Are we seeing something similar happening in California? Business owners and company executives aren’t disappearing while the world around them collapses. But they are leaving the state, fed up with a legislative process always hungry for tax dollars, a regulatory regime that’s far beyond reason and a palpable truculence toward business in general.
Since late 2023, we’ve seen headlines such as:
“California business exodus continues in 2023”
“California’s loss is Dallas-Fort Worth’s gain in 2023 business exodus”
“Google quits on huge, longtime San Francisco office in premium location”
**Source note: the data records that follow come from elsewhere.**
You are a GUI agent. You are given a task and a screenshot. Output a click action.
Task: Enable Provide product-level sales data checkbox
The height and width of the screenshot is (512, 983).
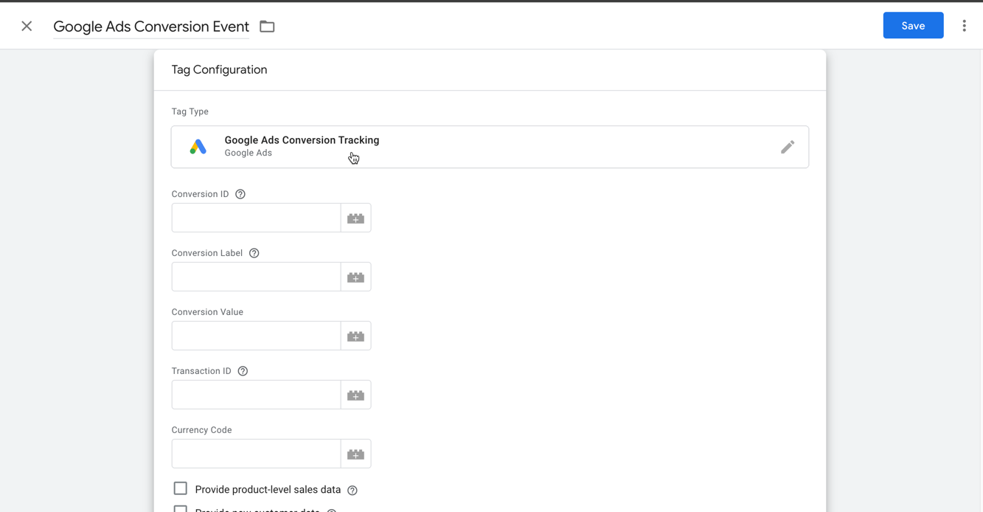point(181,488)
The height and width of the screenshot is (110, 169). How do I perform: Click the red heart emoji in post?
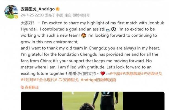(103, 73)
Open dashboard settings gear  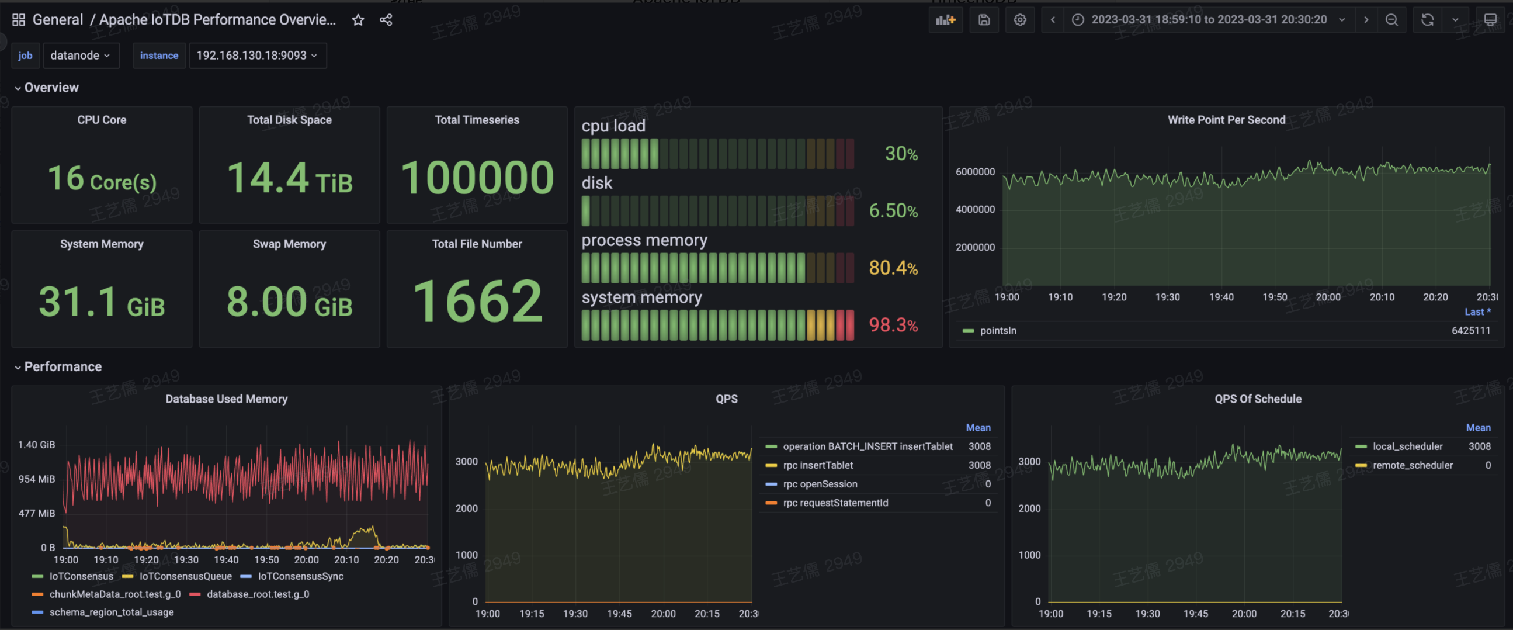pyautogui.click(x=1020, y=20)
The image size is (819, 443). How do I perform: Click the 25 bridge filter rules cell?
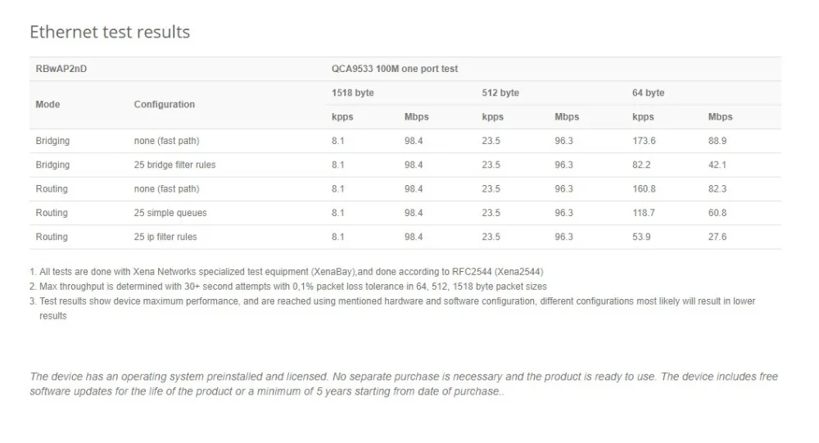pos(175,165)
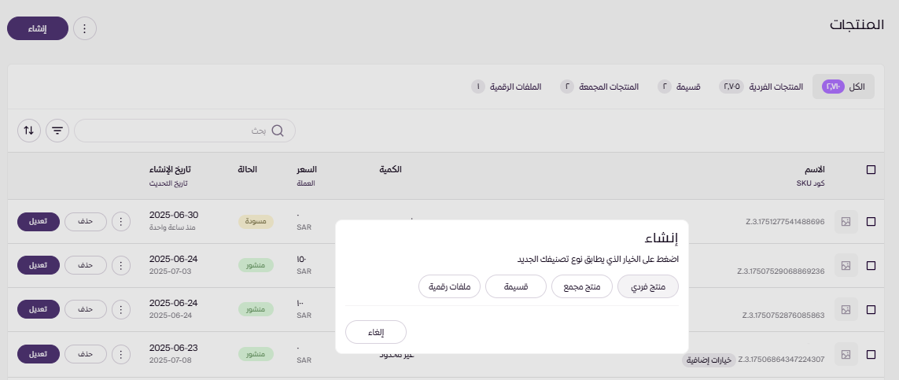Viewport: 899px width, 380px height.
Task: Click تعديل for the product created 2025-06-23
Action: (x=38, y=354)
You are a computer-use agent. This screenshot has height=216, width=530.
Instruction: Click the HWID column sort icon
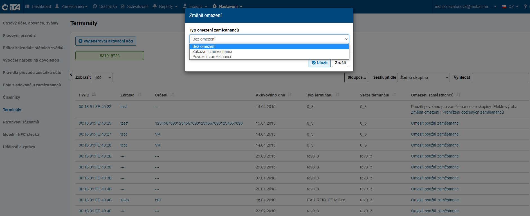click(94, 95)
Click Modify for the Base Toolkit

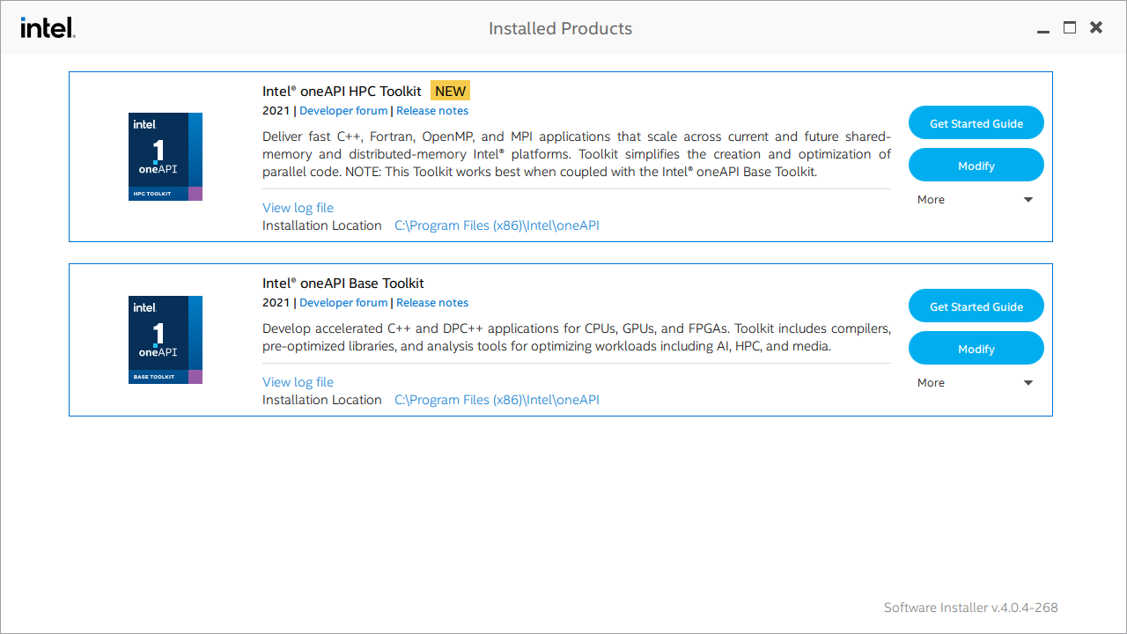[x=976, y=348]
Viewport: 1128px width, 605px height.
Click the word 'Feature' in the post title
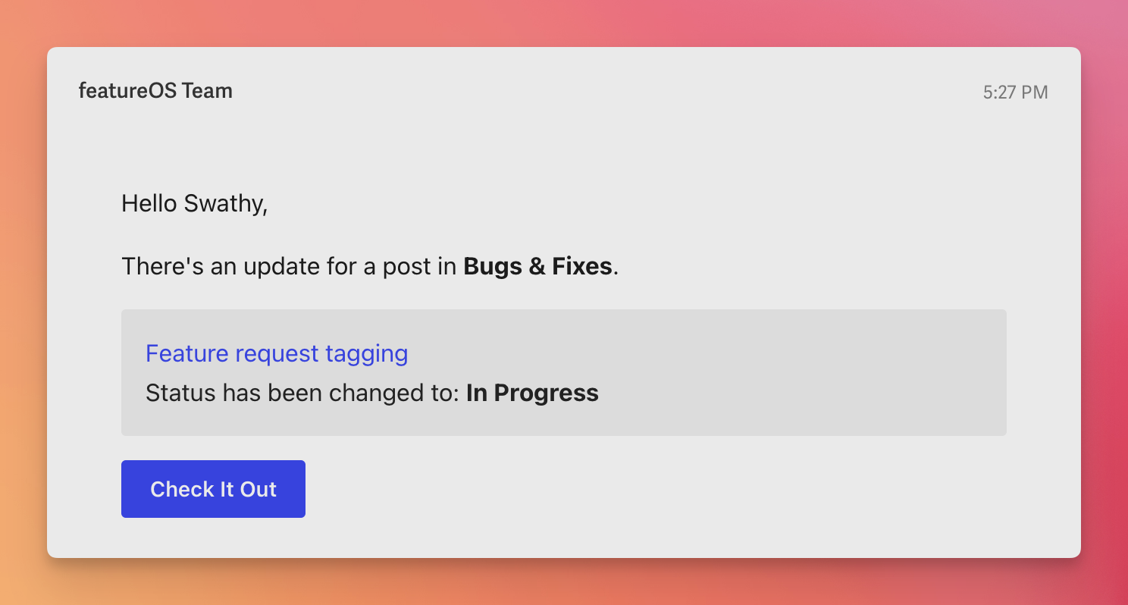[x=186, y=353]
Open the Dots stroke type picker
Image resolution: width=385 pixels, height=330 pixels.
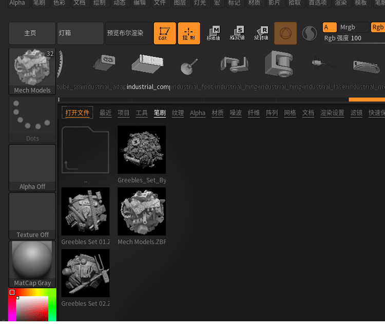(32, 119)
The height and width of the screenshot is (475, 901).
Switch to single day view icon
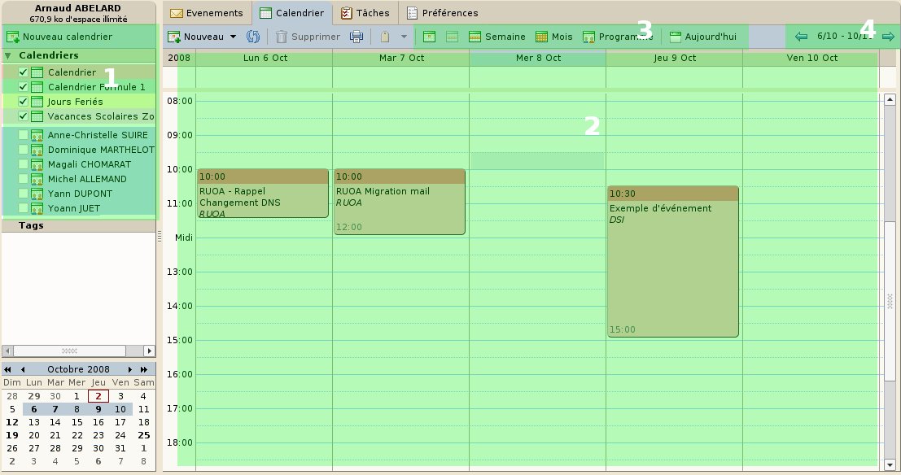point(429,36)
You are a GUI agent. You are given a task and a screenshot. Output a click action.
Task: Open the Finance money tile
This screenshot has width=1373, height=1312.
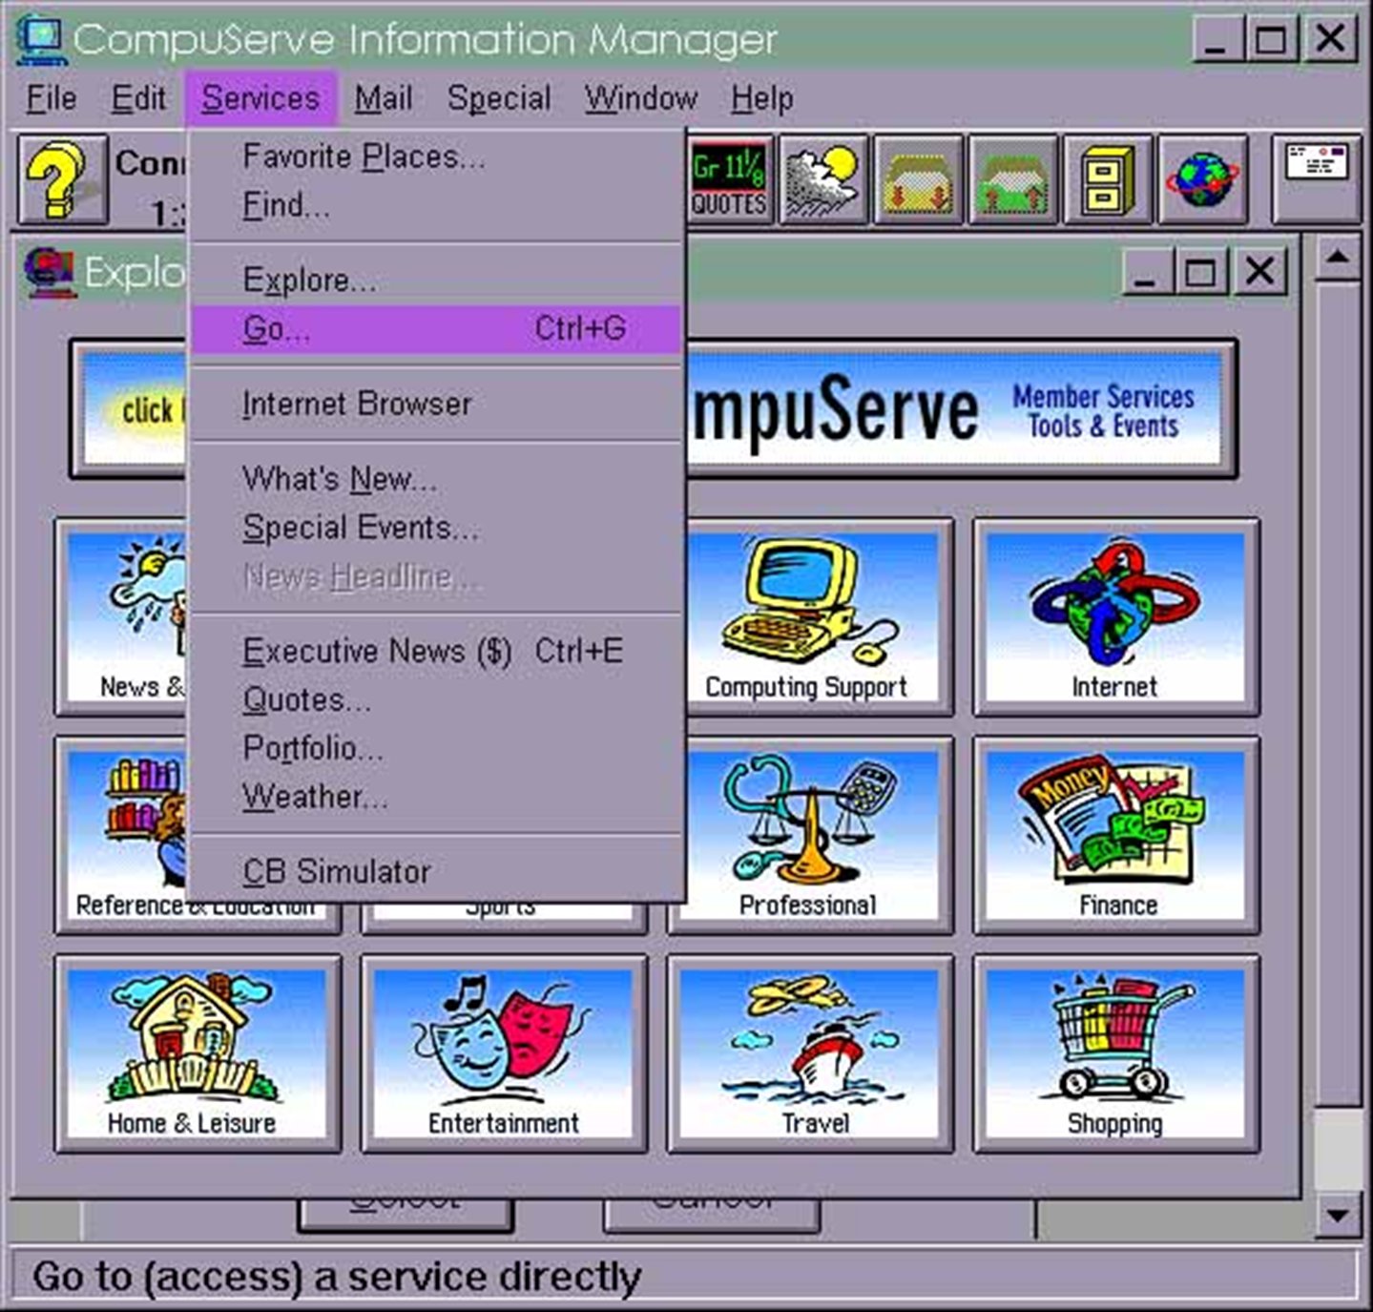pos(1114,832)
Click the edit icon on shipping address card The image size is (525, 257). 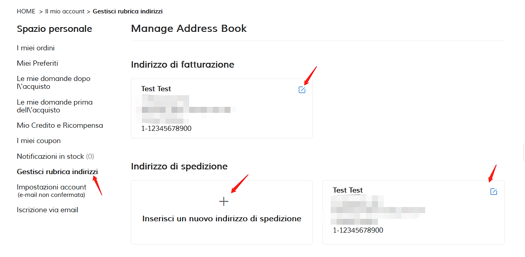coord(494,192)
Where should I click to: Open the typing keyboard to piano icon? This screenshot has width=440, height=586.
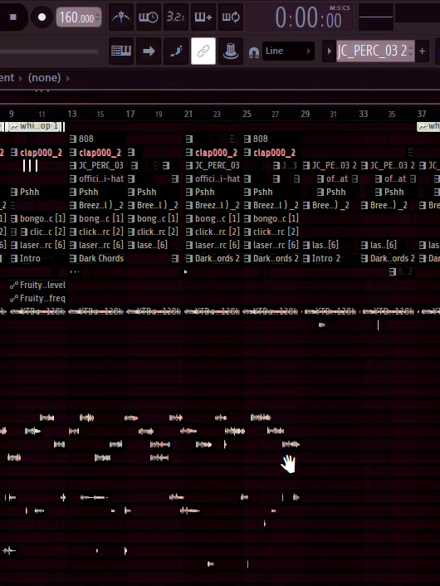(121, 51)
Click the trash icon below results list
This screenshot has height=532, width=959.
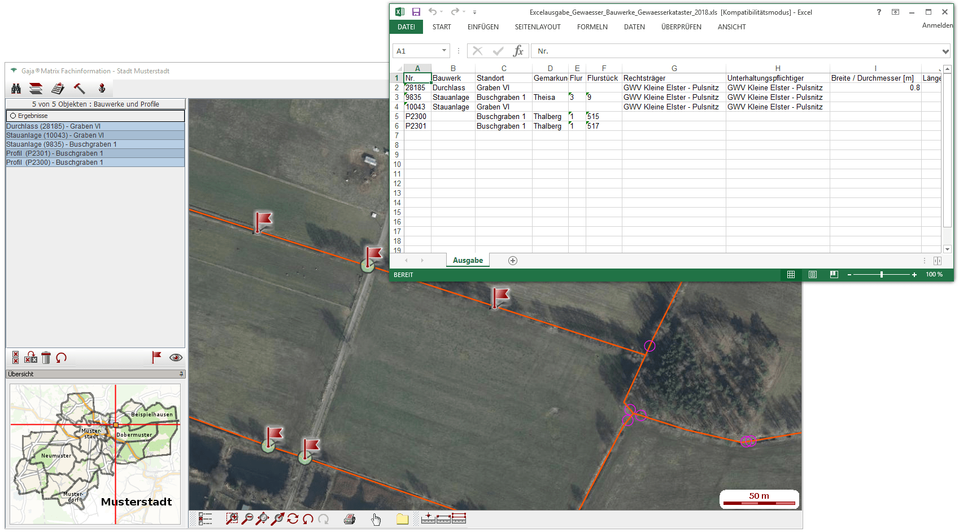(x=46, y=358)
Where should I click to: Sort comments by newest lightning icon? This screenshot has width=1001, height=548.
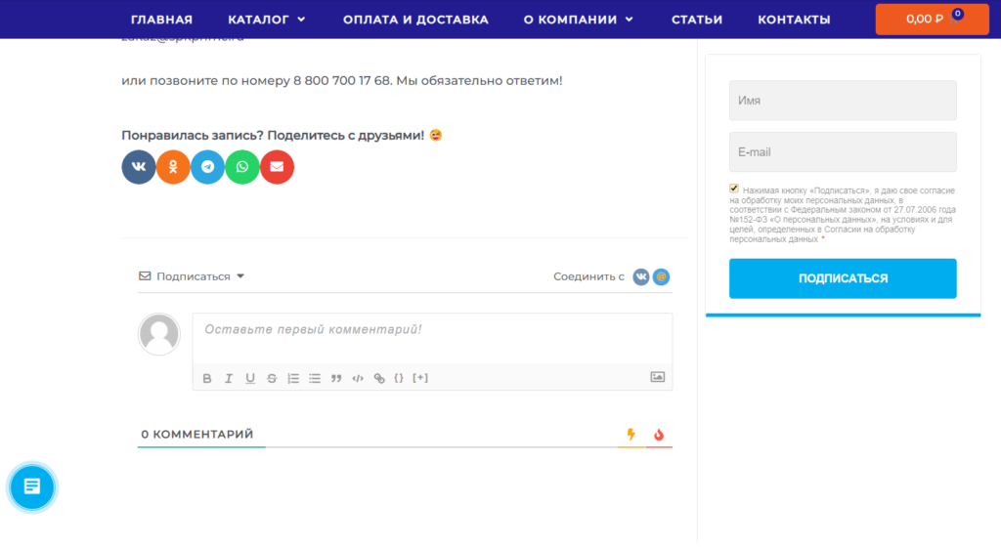[x=631, y=435]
Data from a survey of 80,000 small business owners nationwide found a mere “13% of small businesses in California are happy with their location,” a figure “nearly 40% lower than the national average.” At the same time, “67% are either planning a move (10%), considering a move (30%) or they are feeling trapped, wanting to move but can’t afford it (27%).”
People can feign surprise, but it would be an act. There has been a steady departure of businesses – small, medium and large – for more than a decade.
Joe Vranich, president of Spectrum Location Solutions, formerly in Irvine but now in Pennsylvania’s Cranberry Township, says that from 2008 through 2016, as many as 13,000 companies have left California. They might not have wanted to leave, but bottom-line reality forced their decisions. By simply putting California behind them, they are saving 20% to 35% a year in operating costs.
Many of the relocations, whether address changes for headquarters or operations, or both, include name brand companies such as: Toyota Motors North America, Nissan North America, Nestle, Jamba Juice, Occidental Petroleum, Oracle, Hewlett- Packard, Tesla, SpaceX and Charles Schwab.
Vranich, who eventually began to actively recommend that companies leave California, built on his research with another report, which found “that 352 companies moved their headquarters to other states just in the period from Jan. 1, 2018, through Dec. 31, 2021.”
Residents have been leaving as well, and there’s more to this than in the three years, 2020 through 2022, when California’s population shrank for the first time in its history. The state began losing more of its people to other states than it was gaining from them since at least 2012, based on Internal Revenue Service data. The losses were hidden by the fact that the overall population was growing due to migrants arriving from other countries and births.
While the numbers should be alarming enough, the “who” is even more disturbing. The state has been losing the talented and the industrious, or as Rand would say, ”the men of the mind” and the “world’s prime movers.”
The numbers tell the story. Taxpayers earning between $75,000 and $200,000 a year, the upper-middle cohort, and those earning more than $200,000, the upper-income quartile, increased from 20.7% of the outflow from California of all groups in 2012 to 31.5% in 2018. The inflow of those in the same income ranges has risen, as well, but not as sharply. The corresponding numbers are 20.2% in 2012 and 27.7% in 2018.
By 2020, the first year that California had a net loss of population, the percentage of refugees earning $75,000 or more a year hit 36.7%.
Jennifer Grossman, CEO of the Atlas Society, has “seen dozens” of donors from California “flee the state” for “Texas, to Florida, to Nashville – even to Colorado and Mexico.” To stay in California is to be victimized by “the massive violation of property rights, civil rights, and free speech that we saw in 2020 and 2021,” and “strangled by all manner of regulations and laws curtailing their freedom.”
Apparently many who had become frustrated by the results in local elections for state offices learned they can actually vote against the entire state. It’s their way of shrugging off the weight dropped on their shoulders by California policymakers, who need to learn that if the burden were ever lifted, their state would stand tall again.